→ **Short exercise**
Identify every line in the rows below that contains the string "Viewport", and copy each such line. Matching is case-sensitive.

→ **Supplied material**
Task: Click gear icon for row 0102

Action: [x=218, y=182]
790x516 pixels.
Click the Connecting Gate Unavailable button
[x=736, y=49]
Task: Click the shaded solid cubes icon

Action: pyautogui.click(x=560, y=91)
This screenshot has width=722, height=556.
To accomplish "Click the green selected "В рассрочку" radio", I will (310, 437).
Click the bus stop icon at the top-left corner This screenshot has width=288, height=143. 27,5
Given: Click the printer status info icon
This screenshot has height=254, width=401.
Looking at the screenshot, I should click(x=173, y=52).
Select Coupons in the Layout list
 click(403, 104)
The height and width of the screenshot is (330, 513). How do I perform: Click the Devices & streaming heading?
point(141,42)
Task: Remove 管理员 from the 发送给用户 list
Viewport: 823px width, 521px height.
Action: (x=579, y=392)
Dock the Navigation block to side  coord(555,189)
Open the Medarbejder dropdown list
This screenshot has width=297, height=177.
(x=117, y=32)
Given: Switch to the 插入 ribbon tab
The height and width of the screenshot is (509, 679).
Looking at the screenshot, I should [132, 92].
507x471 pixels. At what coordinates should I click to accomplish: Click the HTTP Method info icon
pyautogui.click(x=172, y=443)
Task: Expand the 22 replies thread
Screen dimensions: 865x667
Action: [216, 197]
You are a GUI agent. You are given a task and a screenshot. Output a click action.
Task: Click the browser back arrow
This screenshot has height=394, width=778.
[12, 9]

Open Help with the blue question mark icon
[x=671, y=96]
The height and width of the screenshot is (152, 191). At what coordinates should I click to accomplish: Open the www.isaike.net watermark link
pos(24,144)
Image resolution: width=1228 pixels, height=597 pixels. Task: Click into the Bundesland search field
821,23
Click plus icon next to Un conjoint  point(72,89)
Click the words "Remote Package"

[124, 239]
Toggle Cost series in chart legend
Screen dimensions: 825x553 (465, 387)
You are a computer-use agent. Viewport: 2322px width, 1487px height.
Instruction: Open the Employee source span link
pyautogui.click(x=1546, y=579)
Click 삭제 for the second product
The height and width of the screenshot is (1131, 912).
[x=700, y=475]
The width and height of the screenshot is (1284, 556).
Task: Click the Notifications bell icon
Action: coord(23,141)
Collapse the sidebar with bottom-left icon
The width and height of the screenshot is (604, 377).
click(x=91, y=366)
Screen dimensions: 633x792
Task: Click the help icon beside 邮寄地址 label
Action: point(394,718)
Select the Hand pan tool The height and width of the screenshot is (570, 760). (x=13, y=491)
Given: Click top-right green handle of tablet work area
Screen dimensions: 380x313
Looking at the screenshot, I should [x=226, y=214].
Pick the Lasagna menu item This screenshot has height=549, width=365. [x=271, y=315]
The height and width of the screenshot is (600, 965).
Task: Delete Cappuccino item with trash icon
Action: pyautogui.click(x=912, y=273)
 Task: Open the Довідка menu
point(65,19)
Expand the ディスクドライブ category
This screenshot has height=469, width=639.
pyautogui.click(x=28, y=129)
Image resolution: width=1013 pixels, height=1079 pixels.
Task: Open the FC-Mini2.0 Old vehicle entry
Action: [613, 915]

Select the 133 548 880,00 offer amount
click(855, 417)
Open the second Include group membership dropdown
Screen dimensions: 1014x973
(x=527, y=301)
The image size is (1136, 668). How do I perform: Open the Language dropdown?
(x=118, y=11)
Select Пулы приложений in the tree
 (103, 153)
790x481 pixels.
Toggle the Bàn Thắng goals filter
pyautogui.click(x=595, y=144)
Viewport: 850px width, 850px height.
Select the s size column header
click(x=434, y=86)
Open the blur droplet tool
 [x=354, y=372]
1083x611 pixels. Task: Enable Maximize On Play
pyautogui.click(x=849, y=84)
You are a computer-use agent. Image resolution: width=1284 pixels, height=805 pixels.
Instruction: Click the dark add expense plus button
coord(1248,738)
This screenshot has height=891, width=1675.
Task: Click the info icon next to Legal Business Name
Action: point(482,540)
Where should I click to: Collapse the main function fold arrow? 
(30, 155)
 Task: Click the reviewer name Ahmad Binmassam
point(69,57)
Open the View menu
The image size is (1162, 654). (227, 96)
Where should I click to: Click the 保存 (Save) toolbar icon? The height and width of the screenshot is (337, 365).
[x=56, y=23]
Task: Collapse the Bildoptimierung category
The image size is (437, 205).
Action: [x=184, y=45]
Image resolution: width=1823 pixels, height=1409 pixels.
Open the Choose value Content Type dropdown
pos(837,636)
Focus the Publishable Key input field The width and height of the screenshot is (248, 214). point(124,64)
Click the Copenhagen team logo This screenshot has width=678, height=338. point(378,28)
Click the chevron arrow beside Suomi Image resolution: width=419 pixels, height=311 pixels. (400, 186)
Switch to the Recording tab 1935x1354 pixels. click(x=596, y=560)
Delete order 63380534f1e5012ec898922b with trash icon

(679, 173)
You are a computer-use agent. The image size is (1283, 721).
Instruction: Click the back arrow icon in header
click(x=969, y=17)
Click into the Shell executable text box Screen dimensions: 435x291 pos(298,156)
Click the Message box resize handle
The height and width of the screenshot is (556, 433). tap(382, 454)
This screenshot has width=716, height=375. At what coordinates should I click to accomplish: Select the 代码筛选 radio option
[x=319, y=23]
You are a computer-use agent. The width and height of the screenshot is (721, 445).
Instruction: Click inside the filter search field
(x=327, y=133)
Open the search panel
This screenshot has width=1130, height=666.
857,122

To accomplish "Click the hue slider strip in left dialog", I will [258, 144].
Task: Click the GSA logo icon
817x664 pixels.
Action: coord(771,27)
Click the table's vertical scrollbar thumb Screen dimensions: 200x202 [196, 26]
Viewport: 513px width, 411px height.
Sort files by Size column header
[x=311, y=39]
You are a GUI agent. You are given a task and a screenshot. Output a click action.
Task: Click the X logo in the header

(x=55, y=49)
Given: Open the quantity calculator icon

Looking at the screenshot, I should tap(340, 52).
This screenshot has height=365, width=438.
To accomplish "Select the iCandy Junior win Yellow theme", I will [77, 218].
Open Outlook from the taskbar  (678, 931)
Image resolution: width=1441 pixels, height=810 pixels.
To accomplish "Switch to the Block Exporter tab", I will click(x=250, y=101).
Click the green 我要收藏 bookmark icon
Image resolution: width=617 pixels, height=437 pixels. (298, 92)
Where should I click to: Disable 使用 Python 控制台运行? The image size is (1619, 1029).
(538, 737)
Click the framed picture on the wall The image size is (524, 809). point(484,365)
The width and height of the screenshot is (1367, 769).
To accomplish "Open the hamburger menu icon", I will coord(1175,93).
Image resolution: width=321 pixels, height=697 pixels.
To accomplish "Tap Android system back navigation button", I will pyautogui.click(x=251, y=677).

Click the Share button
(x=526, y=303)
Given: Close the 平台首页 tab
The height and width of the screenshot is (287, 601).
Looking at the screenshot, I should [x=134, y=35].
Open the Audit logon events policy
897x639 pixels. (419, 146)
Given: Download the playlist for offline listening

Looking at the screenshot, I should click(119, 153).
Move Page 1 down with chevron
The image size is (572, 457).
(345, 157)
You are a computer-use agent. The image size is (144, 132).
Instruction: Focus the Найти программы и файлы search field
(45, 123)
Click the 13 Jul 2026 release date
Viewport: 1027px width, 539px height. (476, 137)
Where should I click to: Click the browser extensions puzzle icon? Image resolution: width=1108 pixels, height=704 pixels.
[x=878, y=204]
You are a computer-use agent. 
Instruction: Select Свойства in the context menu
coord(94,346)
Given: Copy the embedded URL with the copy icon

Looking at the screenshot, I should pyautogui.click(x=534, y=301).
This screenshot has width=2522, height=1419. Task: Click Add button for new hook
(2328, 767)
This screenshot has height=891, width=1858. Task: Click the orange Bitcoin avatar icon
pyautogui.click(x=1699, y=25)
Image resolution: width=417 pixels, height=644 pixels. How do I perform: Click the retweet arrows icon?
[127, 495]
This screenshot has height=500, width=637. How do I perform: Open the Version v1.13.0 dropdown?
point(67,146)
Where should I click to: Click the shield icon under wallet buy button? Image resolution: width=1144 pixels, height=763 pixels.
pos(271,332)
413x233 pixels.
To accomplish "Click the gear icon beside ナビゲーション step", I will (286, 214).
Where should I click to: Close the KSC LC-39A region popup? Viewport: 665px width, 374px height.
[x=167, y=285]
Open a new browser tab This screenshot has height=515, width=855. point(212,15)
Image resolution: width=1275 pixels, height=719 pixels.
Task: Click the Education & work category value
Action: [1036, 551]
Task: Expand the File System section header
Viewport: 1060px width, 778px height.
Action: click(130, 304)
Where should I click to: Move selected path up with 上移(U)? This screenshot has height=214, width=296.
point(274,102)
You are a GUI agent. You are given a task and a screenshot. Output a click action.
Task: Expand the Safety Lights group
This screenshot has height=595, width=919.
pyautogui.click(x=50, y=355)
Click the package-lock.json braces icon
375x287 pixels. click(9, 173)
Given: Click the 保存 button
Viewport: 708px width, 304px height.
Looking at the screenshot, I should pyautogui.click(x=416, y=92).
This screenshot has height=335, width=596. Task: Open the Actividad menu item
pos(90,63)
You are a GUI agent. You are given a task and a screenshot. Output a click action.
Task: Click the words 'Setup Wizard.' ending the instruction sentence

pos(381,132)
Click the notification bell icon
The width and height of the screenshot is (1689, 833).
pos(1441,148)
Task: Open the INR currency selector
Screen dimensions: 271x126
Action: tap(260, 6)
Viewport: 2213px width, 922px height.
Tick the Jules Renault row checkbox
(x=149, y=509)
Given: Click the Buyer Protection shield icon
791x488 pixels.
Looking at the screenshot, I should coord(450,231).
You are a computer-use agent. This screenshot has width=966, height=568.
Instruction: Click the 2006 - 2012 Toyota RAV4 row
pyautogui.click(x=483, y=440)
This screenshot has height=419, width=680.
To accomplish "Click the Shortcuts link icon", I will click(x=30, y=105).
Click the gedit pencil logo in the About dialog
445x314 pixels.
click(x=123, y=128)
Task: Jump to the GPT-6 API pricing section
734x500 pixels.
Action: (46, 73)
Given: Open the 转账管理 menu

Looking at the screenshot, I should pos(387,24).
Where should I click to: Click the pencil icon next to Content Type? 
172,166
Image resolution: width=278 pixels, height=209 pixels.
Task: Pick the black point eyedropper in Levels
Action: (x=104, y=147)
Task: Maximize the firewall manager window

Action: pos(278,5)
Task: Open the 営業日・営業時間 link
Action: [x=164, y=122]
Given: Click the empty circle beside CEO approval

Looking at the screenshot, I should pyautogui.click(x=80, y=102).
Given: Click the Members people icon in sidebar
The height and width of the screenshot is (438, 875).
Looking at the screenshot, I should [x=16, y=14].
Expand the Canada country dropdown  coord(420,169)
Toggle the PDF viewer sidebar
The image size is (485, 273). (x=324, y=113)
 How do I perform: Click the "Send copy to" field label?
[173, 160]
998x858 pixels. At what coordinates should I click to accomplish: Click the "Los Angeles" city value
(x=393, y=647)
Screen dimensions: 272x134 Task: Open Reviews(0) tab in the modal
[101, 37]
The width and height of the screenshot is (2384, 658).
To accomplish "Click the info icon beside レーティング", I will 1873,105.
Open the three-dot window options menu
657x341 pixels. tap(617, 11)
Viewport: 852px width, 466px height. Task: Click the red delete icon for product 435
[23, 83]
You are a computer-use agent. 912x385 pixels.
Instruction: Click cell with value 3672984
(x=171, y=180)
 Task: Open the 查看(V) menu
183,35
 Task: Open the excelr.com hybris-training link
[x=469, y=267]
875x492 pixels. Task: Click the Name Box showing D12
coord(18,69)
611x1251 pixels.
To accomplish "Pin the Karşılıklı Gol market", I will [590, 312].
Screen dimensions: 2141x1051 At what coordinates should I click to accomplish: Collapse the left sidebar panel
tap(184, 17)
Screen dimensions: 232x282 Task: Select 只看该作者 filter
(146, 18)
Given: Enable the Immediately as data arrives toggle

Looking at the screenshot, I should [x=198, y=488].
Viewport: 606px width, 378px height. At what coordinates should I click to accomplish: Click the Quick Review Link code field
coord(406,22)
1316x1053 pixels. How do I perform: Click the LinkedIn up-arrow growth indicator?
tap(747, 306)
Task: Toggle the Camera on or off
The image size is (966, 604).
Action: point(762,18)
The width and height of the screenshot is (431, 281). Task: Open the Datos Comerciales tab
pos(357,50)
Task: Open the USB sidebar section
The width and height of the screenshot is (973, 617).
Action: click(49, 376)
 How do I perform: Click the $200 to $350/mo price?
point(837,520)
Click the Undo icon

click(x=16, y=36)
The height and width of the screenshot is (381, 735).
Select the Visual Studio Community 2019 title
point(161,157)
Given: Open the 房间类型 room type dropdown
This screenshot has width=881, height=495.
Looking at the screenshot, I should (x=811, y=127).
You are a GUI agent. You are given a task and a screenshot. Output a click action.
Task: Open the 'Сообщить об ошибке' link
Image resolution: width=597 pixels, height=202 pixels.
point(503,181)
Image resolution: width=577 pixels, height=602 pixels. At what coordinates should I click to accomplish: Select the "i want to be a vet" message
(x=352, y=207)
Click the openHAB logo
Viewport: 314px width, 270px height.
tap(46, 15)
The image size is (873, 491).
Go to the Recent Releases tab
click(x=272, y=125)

→ **Task response**
Viewport: 823px width, 521px height.
You are a computer-use agent. Viewport: 2322px width, 1487px height.
Viewport: 850px width, 850px height.
Viewport: 513px width, 411px height.
Viewport: 1027px width, 539px height. (476, 137)
Where should I click to: Close the KSC LC-39A region popup? Viewport: 665px width, 374px height.
Viewport: 1060px width, 778px height.
Viewport: 708px width, 304px height.
Viewport: 2213px width, 922px height.
Viewport: 852px width, 466px height. Task: Click the red delete icon for product 435
Viewport: 606px width, 378px height. At what coordinates should I click to accomplish: Click the Quick Review Link code field
Viewport: 314px width, 270px height.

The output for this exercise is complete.